#### [Source document]
Tuesday, February 9, 2010

The Superbowl and the Winter Olympics

Went to an absolutely lovely Superbowl Party.  Lots of folks there with creative video and graphics skills--and no one had any money on the outcome.  I used to be a pretty serious football fan, but because I live in Minnesota, the very idea of the Vikings sort of put an end to that. So I watched pretty half-heartedly while judging both the game and those legendary Superbowl commercials on their aesthetic appeal.

Veblen once wrote that team sports are primarily the way the Leisure (Predator) Classes teach the arts of force and fraud to their young.  This is especially true of football.  The forces on display are brutal enough to cripple world class athletes on a regular basis.  There is no doubt that football players are trained to seriously injure their fellow human beings.  The fraud is even easier to see.  Every play is a series of fakes, misdirections, and deceptions--and that's not counting the rule stretching and outright cheating.  Since football is so obviously a manifestation of the Predator classes, watching it for me is something of a guilty pleasure.


As nearly as I can tell, team sports are organized by coaches who reflect the management philosophies of the ownership.  Coaches come essentially two flavors--the rocket scientists who believe the best route to winning is innovation and the drill sergeants who believe the route to success is through toughness and brutality.  In that contest, of course, I always cheer for the rocket scientist.

The Winter Olympics are FAR less a manifestation of Predator Class behavior.  Few events actually pit opponents in physical confrontation.  Sports like speed skating, bobsledding, and cross country skiing are measured against the clock, ski jumping is measured with a long ruler, and figure skating is judged.  And while there are team competitions in things like biathlon, the only winter sport that resembles football is ice hockey.  So of course, that's my favorite sport (sigh).

Actually, I have pretty good reasons for being a hockey fan.  I live in a state where the sport is played at the youth, high school, and college level.  I live right next to Canada where hockey was invented.  When my family lived in North Dakota, a venture into Saskatchewan to see a junior hockey game was the highlight of my stay out there.  But my biggest single reason for being a hockey fan is the story of Herb Brooks.

The movie industry has made several attempts to portray the last USA coach to win a gold medal at the winter games--the so-called "Miracle on Ice."  Several were worse than absurd--Karl Malden as Herb Brooks may have been the worst casting mistake in history.  On the other hand, Kurt Russell's Brooks in Miracle was so good it was almost spooky.  And who am I to judge what is authentic Brooks?

#### [Dataset excerpt]
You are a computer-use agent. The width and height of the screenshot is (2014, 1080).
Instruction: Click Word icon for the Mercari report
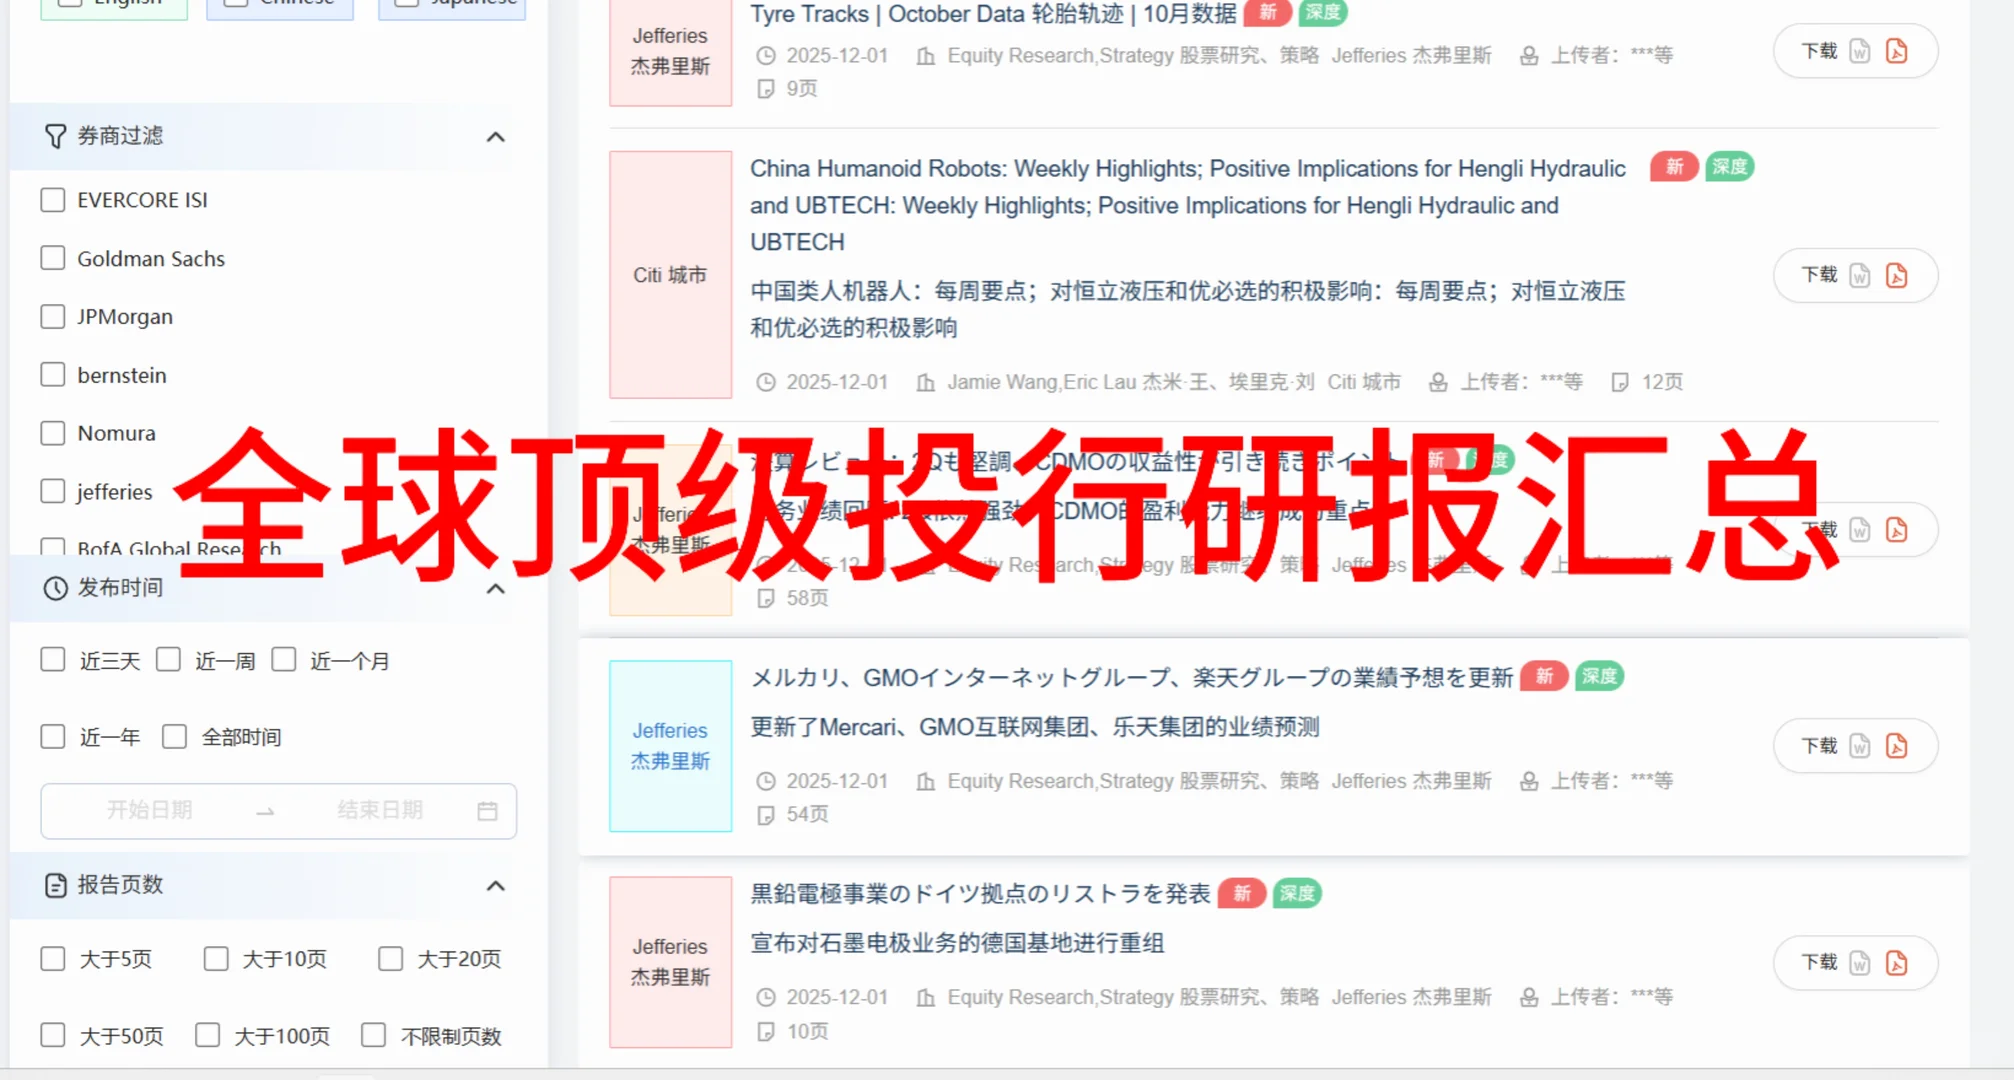1860,745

#### [What is required]
Answer these questions from the blog post on the Super Bowl and the Winter Olympics.
1. Which state does the writer live in?
2. Which winter sport does the post call the only one that resembles football?
3. Which actor played Herb Brooks in Miracle?

#### [Answer to this task]
1. Minnesota
2. Ice hockey
3. Kurt Russell